DGB NRW fordert mehr Gerechtigkeit beim Länderfinanzausgleich

Düsseldorf (EB) – Der DGB NRW erwartet von allen Fraktionen im Landtag, dass sie sich für die Interessen Nordrhein-Westfalens stark machen und sich für mehr Gerechtigkeit im Länderfinanzausgleich einsetzen. Dies erklärte der nordrhein-westfälische DGB-Chef Andreas Meyer-Lauber in einer Presseerklärung in Düsseldorf. Die Förderung nach Himmelrichtungen sei inzwischen überholt und weise erhebliche Schieflagen auf, die NRW stark benachteiligten.

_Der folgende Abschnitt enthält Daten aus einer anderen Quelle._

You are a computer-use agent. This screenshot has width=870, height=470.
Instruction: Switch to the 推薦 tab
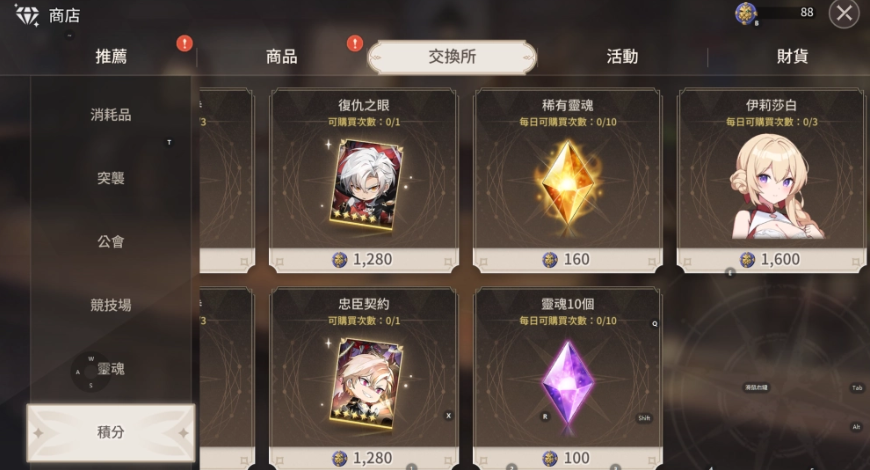[x=111, y=57]
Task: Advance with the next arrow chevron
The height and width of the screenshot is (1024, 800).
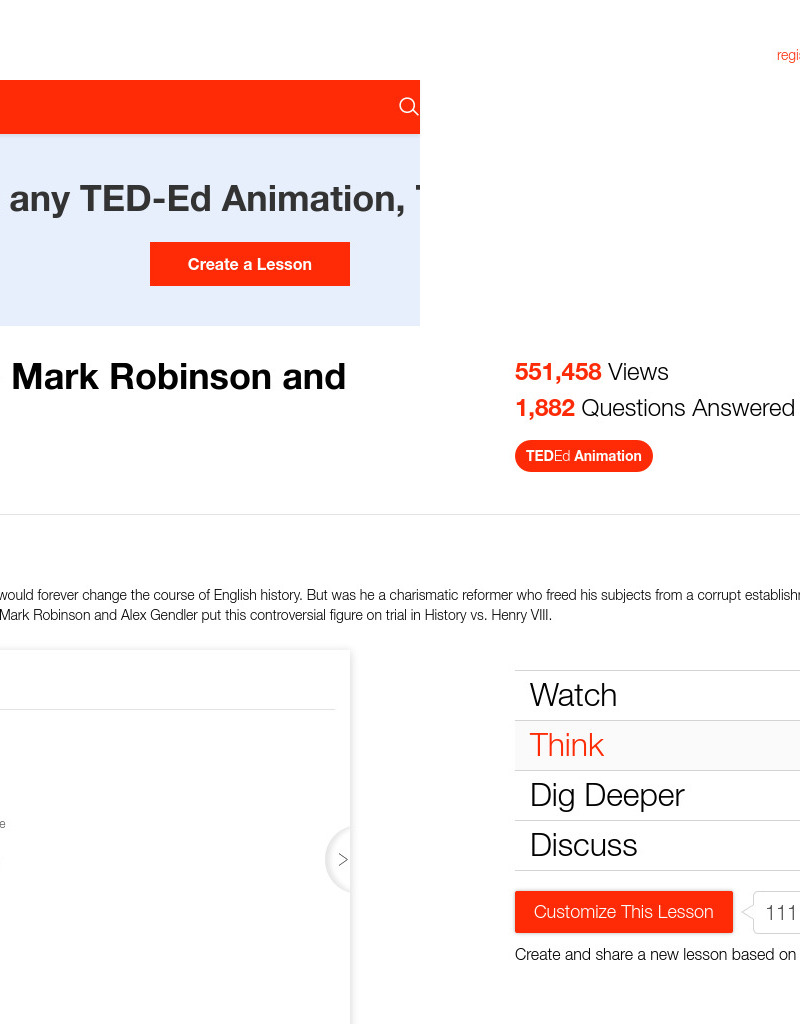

Das Aufkommen aus dem Solidaritätszuschlag müsse auch über 2019 hinaus beibehalten, aber nach fairen Kriterien verteilt werden. Alle politischen und gesellschaftlichen Kräfte müssten deshalb an einem Strang ziehen, „wenn es um die Zukunft unseres Bundeslandes geht“. Zukunftsfähige Politik müsse investieren statt kürzen. „Allein durch Sparen lassen sich die Probleme Nordrhein-Westfalens nicht lösen. Daher brauchen wir dringend mehr Mittel für Infrastruktur, Bildung und unsere klammen Kommunen“, sagte Meyer-Lauber.